I must preface this entry with a note that I wasn't in the best mood when I got home to make this recipe. I'd planned to make Mushroom Stew with Spaetzle, and so that's what I decided to do, regardless of how I felt.
Now, there are some hints that this isn't a recipe to make when you're prone to frustration. You make spaetzle (German egg noodles), and then you make the mushroom stew. Neither of these should be that difficult, but doing both back-to-back is a little time-consuming.
I don't make pasta very often, and I've never made spaetzle. Basically, you mix together flour, salt, milk, and eggs, and let the mixture set for 10 minutes. Then you push the sticky dough through a large-holed colander into a pot of boiling water. You scoop the spaetzle from the water once they float to the top. I didn't have a colander with ¼ inch holes, but one of the reviews of the recipe said they pushed the dough through the slats of a broiler pan. That sounded reasonable, and it worked okay, but I found that the spaetzle floated practically as soon as it hit the water. It was pretty messy to do as well. It worked, but I got frustrated while doing it. I just didn't find the spaetzle appetizing once I cooked them.
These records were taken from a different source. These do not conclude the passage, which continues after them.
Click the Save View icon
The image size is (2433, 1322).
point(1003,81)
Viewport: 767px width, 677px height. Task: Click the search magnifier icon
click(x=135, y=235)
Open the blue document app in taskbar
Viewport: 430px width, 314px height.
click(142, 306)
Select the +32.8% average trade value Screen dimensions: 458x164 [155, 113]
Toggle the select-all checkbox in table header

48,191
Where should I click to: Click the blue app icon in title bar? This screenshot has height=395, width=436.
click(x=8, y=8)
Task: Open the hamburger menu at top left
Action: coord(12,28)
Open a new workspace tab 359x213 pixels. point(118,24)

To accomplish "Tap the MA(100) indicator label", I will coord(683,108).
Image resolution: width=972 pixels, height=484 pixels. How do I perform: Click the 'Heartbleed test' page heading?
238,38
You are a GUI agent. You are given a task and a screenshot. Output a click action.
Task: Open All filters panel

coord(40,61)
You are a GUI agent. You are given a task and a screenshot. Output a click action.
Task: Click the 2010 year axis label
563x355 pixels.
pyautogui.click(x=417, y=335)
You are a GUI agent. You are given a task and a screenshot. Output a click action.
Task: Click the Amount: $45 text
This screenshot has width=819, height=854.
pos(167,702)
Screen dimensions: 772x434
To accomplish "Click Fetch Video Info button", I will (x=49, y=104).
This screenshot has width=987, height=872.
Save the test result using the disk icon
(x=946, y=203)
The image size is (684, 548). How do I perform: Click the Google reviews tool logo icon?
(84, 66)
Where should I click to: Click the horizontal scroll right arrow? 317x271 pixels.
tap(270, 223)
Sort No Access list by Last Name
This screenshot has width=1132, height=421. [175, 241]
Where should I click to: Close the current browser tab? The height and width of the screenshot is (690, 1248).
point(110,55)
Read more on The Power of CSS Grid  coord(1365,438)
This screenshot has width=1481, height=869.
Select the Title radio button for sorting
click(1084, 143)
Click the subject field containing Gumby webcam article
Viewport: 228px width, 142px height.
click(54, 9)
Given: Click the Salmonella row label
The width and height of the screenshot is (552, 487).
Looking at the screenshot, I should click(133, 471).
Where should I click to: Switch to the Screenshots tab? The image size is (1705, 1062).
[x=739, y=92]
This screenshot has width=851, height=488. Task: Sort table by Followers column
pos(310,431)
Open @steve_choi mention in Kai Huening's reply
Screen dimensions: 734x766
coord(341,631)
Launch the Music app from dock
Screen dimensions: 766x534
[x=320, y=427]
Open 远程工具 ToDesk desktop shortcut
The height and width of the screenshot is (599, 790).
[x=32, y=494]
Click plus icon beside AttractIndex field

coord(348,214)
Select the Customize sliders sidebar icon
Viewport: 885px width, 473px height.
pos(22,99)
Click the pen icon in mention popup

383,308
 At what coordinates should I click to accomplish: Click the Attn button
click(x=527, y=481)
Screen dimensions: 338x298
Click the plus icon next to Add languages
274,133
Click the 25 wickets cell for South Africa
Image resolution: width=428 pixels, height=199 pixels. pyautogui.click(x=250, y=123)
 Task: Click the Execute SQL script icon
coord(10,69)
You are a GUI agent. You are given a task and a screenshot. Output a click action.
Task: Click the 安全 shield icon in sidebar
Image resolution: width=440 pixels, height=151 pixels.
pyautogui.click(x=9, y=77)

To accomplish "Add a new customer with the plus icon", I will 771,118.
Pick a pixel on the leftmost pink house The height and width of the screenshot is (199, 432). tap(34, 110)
The mushroom stew was pretty straightforward to make, although you had to soak dried mushrooms to start. Saute onions and garlic, add various mushrooms, and cook until most moisture has evaporated. Add flour and paprika, then red wine, and then broth and mushroom soaking liquid, and cook about 15 minutes until thickened. Add balsamic vinegar salt and pepper, and parsley, stir in spaetzle, and serve.
This was okay. I wasn't in the mood for it once I was done cooking it, so I was unimpressed. Alex liked the chewy spaetzle, and liked that the meal tasted hearty even though it didn't have any meat in it. He said that he thought it tasted similar to beef stroganoff, except without the beef. He liked it, and went back for seconds. There was probably nothing wrong with this recipe; I was just tired and not in the mood to eat it. It's probably a solid recipe. Give it a try if you'd like, because Alex liked it.